For those who like to follow the rules, I think the ordinance has worked wonders. I can think of five or so people, off the top of my head, who ran out the door to get neighbor approval as soon as the ordinance passed. However, most people will get birds regardless and probably not seek approval ... (and you cannot really blame them). On one hand, you have the types of neighborhoods that would simply NEVER support backyard hens. On the opposite end, you have the types of neighborhoods where getting written consent is impossible due to chaos. For example, my farm apprentice lives in a struggling KC neighborhood ridden with crime and unrest. The idea of knocking on doors for "written chicken approval" is an absolute joke. Furthermore, the cops in that area aren't worried about egg-layers ... they are worried about prostitution, drug abuse and violence. Essentially, it is those "middle ground" neighborhoods that will possibly give written consent. All that being said, the ordinance is a step in the right direction and will enhance urban agriculture overall.

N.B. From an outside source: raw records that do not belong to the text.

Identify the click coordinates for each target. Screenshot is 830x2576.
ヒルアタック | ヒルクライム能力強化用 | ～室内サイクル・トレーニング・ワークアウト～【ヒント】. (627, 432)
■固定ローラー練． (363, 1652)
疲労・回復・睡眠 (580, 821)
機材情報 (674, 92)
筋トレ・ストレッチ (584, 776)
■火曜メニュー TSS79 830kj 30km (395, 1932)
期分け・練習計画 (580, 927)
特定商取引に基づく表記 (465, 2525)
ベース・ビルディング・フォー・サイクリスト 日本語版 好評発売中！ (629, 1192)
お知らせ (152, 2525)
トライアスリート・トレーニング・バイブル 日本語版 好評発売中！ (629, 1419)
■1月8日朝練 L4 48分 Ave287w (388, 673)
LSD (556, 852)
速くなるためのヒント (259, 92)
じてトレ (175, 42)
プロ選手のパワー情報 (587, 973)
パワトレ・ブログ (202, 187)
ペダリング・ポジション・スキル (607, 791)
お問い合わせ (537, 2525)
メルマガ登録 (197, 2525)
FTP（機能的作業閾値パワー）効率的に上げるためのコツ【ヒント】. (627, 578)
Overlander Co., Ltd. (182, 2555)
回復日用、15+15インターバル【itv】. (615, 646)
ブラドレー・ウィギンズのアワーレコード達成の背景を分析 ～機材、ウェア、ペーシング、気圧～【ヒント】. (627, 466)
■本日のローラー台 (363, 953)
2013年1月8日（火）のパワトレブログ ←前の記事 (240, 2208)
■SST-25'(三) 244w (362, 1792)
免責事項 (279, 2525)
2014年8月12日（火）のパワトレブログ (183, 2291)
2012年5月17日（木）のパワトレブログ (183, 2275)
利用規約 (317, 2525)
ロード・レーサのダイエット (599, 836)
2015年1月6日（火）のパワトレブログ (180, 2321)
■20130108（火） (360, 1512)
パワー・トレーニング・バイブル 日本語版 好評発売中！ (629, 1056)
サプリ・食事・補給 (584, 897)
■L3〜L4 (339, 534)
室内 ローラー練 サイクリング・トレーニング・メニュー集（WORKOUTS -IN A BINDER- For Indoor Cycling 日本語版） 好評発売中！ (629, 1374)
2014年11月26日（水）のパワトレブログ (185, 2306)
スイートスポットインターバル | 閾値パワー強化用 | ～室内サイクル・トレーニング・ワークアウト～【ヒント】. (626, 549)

(4) What's in store for the season and the future of the farm?

This incredibly challenging season is wrapping up with a bang. We are currently laying out more vegetable plots and will begin the laborious construction of a deer fence in several weeks. The deer have destroyed an estimated $13,000 worth of crops this year. Come October, we will plant garlic (one of our biggest crops) and continue the deconstruction of a 1940s barn that will be rebuilt on the property. All the while, we are keeping our fingers crossed for decent fall crops and a late "killing freeze" so that we will have product to sell into the end of November. This winter, we will focus on off-grid infrastructure. We hope to make progress on both the barn and a small personal dwelling (we are considering a yurt). Future plans include a grape vineyard, more apple trees, blueberries, dairy goats, and a solar-passive greenhouse.